A number of new driver assistance systems also feature. Heading the options is the latest generation of BMW’s head-up display with M-specific graphics; the BMW Drive Recorder, which uses the cameras of the various driver assistance systems to record video footage from different points around the exterior, and super-bright laser headlights.
Also new on both Competition models is an optional M Drive Professional system. This includes a new M Traction Control function that allows the Dynamic Stability Control a 10-step adjustment, as well as a Drift Analyser that records and rates driving statistics alongside the usual lap timer functions – which, of course, you won’t have time to appreciate as your back end comes alongside to say hello.
Engine and performance
Underneath their aluminium-steel-and-composite bodies, the Mercedes-AMG C63 rivals have a newly developed twin-turbocharged 3.0-litre straight six (code-named S58).

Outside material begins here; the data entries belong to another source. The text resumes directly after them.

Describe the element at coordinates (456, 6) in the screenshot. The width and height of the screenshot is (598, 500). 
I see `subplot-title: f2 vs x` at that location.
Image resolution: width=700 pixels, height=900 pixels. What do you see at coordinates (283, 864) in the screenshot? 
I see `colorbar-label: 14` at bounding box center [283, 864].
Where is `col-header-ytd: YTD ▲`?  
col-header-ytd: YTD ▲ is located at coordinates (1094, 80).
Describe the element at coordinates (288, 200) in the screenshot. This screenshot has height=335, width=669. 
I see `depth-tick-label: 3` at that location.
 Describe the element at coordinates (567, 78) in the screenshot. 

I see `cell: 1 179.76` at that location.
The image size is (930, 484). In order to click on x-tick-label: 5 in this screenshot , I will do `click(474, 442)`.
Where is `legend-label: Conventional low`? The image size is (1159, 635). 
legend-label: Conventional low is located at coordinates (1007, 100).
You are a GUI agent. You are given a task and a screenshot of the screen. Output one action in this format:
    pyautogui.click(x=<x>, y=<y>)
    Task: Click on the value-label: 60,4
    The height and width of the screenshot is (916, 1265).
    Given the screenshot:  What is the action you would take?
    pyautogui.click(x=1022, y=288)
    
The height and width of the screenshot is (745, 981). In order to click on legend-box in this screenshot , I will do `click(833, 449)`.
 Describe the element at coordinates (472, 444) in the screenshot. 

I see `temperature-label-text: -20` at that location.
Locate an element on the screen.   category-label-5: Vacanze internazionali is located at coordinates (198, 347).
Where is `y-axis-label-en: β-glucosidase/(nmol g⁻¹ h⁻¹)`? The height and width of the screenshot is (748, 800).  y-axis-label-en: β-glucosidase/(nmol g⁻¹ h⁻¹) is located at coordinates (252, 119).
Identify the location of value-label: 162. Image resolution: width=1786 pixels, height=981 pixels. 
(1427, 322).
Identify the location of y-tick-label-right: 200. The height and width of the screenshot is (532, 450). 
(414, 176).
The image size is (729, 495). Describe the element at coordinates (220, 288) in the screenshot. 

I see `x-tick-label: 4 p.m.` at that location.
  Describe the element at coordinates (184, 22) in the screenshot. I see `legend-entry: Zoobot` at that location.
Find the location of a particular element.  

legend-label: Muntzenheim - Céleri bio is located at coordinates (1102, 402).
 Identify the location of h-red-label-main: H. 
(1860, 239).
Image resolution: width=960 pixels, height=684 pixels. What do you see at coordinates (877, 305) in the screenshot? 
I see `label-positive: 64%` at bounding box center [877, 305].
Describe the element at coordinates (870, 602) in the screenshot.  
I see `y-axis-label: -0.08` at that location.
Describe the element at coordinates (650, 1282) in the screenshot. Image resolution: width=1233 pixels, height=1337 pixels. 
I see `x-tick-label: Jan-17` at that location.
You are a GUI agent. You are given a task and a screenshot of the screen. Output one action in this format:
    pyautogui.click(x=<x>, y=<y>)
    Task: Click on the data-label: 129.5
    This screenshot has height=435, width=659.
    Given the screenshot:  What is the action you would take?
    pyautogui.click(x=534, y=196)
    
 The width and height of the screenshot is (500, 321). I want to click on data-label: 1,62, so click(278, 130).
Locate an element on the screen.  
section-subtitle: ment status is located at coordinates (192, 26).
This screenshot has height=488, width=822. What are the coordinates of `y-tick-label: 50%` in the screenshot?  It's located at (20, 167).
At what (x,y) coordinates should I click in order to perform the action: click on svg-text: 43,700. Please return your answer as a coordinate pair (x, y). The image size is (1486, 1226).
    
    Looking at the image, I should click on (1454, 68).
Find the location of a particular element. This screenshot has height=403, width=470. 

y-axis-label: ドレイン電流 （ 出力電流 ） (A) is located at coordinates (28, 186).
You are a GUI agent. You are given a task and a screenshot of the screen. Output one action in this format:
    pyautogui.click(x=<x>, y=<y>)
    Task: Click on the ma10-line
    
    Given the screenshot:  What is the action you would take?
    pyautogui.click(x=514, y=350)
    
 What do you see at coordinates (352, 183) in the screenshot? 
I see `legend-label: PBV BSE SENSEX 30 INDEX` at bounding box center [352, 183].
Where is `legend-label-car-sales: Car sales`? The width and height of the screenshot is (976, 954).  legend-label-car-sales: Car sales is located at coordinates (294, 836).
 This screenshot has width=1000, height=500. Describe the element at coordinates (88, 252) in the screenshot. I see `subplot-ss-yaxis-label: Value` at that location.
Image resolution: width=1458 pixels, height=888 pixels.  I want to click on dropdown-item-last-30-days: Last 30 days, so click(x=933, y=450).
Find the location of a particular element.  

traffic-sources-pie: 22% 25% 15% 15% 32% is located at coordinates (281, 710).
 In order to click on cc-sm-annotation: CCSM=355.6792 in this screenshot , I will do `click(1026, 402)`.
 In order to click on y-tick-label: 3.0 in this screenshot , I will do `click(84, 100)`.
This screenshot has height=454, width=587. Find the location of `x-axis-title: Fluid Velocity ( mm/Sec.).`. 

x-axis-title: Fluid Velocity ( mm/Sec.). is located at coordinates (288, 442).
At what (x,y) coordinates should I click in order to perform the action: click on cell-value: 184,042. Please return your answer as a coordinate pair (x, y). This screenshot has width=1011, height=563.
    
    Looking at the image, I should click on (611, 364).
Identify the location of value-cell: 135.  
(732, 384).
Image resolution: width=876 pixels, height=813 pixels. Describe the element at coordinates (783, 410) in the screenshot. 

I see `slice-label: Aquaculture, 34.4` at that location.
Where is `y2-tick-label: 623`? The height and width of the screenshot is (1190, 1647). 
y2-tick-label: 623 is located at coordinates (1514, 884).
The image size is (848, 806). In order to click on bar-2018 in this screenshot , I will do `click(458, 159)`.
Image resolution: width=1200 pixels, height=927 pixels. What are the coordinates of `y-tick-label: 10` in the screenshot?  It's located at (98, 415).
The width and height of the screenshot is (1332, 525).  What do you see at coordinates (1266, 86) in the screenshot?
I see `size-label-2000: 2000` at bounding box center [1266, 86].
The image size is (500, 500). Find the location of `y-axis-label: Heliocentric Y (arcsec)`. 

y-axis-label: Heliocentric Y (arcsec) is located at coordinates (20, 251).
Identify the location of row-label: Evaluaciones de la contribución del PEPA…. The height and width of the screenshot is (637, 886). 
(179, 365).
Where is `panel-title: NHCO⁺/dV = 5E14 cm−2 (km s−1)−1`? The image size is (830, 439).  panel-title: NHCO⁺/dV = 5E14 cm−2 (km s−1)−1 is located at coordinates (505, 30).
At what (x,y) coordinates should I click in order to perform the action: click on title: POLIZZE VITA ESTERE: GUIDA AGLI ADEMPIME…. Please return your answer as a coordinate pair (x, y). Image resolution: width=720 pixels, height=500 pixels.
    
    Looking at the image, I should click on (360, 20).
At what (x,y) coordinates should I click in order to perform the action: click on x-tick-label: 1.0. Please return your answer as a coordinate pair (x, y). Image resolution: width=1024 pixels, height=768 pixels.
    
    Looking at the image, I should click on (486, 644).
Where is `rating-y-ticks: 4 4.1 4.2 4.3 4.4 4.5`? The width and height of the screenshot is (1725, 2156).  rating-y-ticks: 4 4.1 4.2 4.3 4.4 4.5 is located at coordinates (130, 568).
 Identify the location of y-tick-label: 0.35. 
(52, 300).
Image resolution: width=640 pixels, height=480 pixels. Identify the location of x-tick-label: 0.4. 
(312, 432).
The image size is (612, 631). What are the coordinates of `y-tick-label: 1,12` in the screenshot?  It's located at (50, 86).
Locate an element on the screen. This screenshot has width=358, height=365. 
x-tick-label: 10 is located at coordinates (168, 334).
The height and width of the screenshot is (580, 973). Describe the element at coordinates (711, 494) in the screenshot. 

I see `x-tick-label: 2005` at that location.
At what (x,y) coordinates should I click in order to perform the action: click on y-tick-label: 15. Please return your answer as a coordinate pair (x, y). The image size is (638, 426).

This longitudinally-mounted engine comes in two different states of tune: the regular M3 and M4 models (which are not coming to the UK) produce 487bhp, while the more potent M3 Competition and M4 Competition have been tuned to return an additional 56bhp at 503bhp.
With a kerb weight of 1,730kg, this gives the M3 Competition a power-weight ratio of 299bhp per tonne. The 5kg-lighter M4 Competition, meanwhile, achieves 300bhp per tonne.
By way of comparison, their soon-to-be-replaced AMG rival’s turbocharged 4.0-litre V8 engine develops 469bhp in the standard C63 and (coincidentally) 503bhp in the C63 S. The AMG also weighs 1,730kg in saloon form. (It’s a fiercely-competitive business, this high-performance car malarkey!)
In the M3 and M4 Competition cars, torque has increased by 100Nm to 636Nm between 2,750rpm and 5,500rpm. The new engine can rev to 7,200rpm, which is slightly lower than the old unit. The lift in performance endows the new M3 and M4 Competition cars with sharper acceleration, with BMW claiming a face-altering 3.9 seconds.
Top speed is limited to 155mph, although buyers can specify a driver’s package that lifts it to 180mph in combination with Z-rated road rubber.
The new ‘M’ division engine heads a raft of driveline developments. Standard non-UK models continue with a six-speed manual gearbox - now rare in this class - while the Competition models forgo the seven-speed dual-clutch automatic unit used by their predecessors for a new eight-speed torque converter with BMW M’s Drivelogic software programme on board as standard.
While ‘regular’ M3 and M4 models have rear-wheel drive, together with an electronically controlled Active M differential, these Competition models will offer BMW’s fully variable M xDrive system from mid-2021. It’s the first time that four-wheel drive will have been offered on either model.
As with the system deployed in the M5, the M xDrive offers three driving modes: 4WD, 4WD Sport and - with the Dynamic Stability Control system switched off - 2WD, which directs the majority of the engine’s torque to the rear wheels…you know, for a bit of hedge-hugging fun!
The chassis of both Competition cars builds on those of the M340i and M440i, with an aluminium-intensive double-wishbone front and five-link rear suspension in combination with adaptive damping control. Alloy wheels with diameters of 18in at the front and 19in at the rear, are shod with 275/40 and 285/35-profile rubber, respectively.
Unique suspension kinematics, including increased front camber and individual spring and damping rates, are gained over the lesser M3 and M4 variants. The front and rear tracks have also increased by 34mm and 38mm respectively, at 1,617mm and 1,605mm, giving the Competition cars substantially larger footprints than their direct predecessors.
Both cars come with a standard M Servotronic steering system that features a variable ratio and an M-specific version of BMW’s ‘Integrated Braking System’, which provides the driver with two different brake response and pedal feel settings.
There’s lots of dynamic tech to discover on the new BMW M3 and M4 Competition pairing and, between you and me, I can’t wait for an early drive!